You’ve made the decision to move. Maybe it’s because you were bursting at the seams and your family needed more space. Or you wanted to get the kids into that excellent school district. Or perhaps it’s time to enjoy the good things in life and you really wanted a backyard paradise with a great swimming pool. Whatever your reasons for moving, now you face a critical decision that could have important repercussions for your financial future.
Should you sell your current house, unlock your equity and take any capital gains that might have accumulated off the table tax-free? Or, should you turn your existing home into a rental property and use it as a building block for your real estate portfolio?
It’s a very good (and common) question that like most good questions doesn’t have a one-size-fits-all answer. But, I’d like to offer you a mental framework to help you think through this important decision.
Eliminate bad options
A decision is only difficult if it’s a choice between two very good options. If one of your options at your disposal isn’t particularly attractive, the decision makes itself, doesn’t it? So the first thing you should consider carefully is the validity of your options.
Is selling your house even an attractive outcome? For instance, if you were upside down on your mortgage as many homeowners were coming out of the Great Recession of 2008, selling your property isn’t a great option on its own, regardless of the alternatives. So that option will eliminate itself and make your decision more obvious.
Alternatively, would your property make a good investment property? There could be physical aspects of the property that would make it unsuitable for investment. For instance, the property could be very old and it would require significant capital expenditures or it could be too large. Or, the numbers on the property don’t work to generate a fair return on investment for the risk you’re taking in turning it into a rental property.
This is the point where you get out your pencil and run some simple numbers: Rent minus Operating Expenses minus Mortgage Payment equal Cash Flow. Are you looking at a positive return or will you need to “feed” the property from your pocket each month? While considering the validity of turning your house into a rental property, you may eliminate this option from contention and make your decision easier.
Side-by-Side Comparison
I assume that if you’re asking this question, you’re most likely facing a decision between two equally attractive options. If that’s the case, let’s move to the next level of the mental framework: the side-by-side comparison.
First, let’s look at the selling option. Let’s say you’ve built up nice equity over the years courtesy of your initial down payment, value appreciation and paying down the mortgage.
The first thing you want to do is determine the exact value of the equity you could unlock by selling. This isn’t a simple problem where you take your estimate of value and subtract the mortgage balance because that’s not what you’d get if you sold. You have to account for closing costs, selling costs, prorations and make ready. Closing costs are fees you pay at closing for things like title insurance, title company fees, recording fees, HOA statements etc.

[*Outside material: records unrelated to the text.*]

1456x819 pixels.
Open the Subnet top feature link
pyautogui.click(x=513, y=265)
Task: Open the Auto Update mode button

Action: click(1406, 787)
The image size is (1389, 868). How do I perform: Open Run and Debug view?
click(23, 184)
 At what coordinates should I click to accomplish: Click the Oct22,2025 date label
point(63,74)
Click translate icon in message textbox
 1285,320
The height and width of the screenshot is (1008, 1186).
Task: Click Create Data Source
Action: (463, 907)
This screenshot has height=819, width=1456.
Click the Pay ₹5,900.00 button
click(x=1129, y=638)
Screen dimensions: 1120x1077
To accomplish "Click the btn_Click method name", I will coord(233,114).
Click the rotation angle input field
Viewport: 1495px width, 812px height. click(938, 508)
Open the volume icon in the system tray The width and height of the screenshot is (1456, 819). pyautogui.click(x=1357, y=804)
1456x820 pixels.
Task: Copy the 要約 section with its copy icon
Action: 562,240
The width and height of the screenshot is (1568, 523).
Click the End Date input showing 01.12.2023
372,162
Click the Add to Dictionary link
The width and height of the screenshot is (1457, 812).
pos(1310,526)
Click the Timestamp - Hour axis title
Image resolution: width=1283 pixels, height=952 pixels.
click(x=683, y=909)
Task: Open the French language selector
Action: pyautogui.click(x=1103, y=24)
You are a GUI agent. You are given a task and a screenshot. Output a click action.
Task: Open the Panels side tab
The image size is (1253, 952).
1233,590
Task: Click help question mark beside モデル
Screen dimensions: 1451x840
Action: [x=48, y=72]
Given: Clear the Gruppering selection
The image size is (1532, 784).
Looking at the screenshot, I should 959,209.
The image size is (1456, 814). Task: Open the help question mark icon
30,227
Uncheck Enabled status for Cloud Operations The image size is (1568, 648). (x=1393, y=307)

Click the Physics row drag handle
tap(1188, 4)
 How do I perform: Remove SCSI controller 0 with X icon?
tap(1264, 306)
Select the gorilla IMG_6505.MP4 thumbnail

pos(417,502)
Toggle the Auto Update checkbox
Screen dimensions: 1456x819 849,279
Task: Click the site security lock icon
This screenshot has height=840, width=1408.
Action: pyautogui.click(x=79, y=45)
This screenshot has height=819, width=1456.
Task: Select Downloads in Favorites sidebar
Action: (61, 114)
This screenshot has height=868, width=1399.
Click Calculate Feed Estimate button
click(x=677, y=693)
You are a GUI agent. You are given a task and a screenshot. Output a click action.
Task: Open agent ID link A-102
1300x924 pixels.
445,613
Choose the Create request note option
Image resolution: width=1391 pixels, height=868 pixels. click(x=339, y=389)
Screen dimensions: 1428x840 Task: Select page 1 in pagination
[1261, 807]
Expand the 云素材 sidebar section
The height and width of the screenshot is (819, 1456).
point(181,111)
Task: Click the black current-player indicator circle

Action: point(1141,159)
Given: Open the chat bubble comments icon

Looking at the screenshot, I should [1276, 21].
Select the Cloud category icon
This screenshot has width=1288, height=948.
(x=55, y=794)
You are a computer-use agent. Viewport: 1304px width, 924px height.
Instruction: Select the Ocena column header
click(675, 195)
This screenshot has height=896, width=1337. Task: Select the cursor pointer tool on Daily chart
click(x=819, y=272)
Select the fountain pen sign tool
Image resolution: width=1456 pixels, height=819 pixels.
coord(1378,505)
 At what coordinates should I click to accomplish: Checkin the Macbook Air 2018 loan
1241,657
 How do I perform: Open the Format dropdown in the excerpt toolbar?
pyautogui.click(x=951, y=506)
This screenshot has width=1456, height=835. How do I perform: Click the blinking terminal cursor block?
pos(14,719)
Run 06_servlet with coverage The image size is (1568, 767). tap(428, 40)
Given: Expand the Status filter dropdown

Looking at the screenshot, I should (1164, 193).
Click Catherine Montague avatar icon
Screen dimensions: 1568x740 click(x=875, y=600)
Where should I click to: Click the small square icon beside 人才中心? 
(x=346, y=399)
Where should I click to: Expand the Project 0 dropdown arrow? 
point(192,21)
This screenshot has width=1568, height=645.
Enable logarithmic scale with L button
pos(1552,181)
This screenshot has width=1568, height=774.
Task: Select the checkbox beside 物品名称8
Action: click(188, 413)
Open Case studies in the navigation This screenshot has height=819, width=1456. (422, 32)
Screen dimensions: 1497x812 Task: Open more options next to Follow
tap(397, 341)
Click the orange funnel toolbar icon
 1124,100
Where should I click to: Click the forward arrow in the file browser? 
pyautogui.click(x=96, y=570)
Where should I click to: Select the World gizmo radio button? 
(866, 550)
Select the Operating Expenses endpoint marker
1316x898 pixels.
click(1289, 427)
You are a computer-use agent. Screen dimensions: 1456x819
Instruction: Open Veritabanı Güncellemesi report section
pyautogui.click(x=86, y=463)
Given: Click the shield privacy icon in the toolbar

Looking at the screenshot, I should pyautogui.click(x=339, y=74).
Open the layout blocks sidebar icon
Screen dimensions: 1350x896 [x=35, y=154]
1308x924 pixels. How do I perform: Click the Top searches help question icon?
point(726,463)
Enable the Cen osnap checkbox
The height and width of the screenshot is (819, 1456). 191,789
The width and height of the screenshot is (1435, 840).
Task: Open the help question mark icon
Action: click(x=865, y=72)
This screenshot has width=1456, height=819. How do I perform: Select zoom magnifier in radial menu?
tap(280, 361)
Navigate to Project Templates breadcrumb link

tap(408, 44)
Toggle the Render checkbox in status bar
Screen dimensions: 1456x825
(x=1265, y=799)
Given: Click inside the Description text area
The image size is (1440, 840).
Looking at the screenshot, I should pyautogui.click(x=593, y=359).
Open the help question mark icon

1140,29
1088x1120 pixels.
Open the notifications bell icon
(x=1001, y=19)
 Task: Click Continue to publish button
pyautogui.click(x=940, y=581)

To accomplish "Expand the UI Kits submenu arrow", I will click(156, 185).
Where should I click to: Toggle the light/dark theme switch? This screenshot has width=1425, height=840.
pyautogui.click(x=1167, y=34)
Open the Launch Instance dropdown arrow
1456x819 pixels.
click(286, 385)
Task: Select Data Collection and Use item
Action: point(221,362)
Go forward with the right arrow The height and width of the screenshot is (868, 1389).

Selling costs are fees you pay to real estate brokers for facilitating the sale and any incentives you might offer the Buyer (i.e. closing costs contributions) to entice them to buy the house. Prorations are your share of property taxes, insurance costs and HOA dues for the portion of the year you owned the property. And finally, make ready costs are what you’d spend to get the house ready for sale (i.e paint, carpet, landscaping). Once you’ve accounted for all these costs, you can determine your net proceeds at closing otherwise known as the amount on your check after closing.
Next, you want to consider what you would do with this money if you sold. Would some (or all) of it make up the down payment of your new house? If you have that covered with other funds, where would you invest that money and what is your expected rate of return? You could purchase a different investment property or invest the proceeds in the stock market.
Now, let’s consider the option of turning your house into a rental property. Earlier we ran numbers to determine your annual cash flow. Divide the annual cash flow into the net proceeds you’d receive if you sold. That’s your return on equity – the return you’re earning on your equity by turning the property into a rental. How does that figure compare to the return you could earn by selling the property and investing the proceeds into an alternative investment? Beyond the side-by-side return comparison, it’s critical to make a judgment call on how your house is likely to perform over the long term. Do you feel that the property will see more value appreciation, solid tenant, and buyer demand or is the area in decline and things are about to get worse? If the long-term fundamentals don’t look promising, it’s time to sell and deploy that capital into an area that is poised for solid growth.
Another way to ask the question is this: If you were to sell your house, would you buy it again as an investment if given the chance or would you purchase a different investment? This focusing question removes the confirmation bias fog that tends to skew our judgment to confirm decisions we’ve already made. If you wouldn’t buy the property again if given the chance, then the only reason you’re considering keeping it is that you already own it.
In Conclusion
The decision between selling your house and turning into a rental property can be complicated. Sometimes, the right decision is obvious because one of the two options at your disposal is not feasible or favorable. But when presented with a choice between two good options, you should use a mental framework that walks you through the benefits and drawbacks of each option and compares them side-by-side in a long-term outlook context. This way you will see the empirical differences and make the smarter decision for your financial future.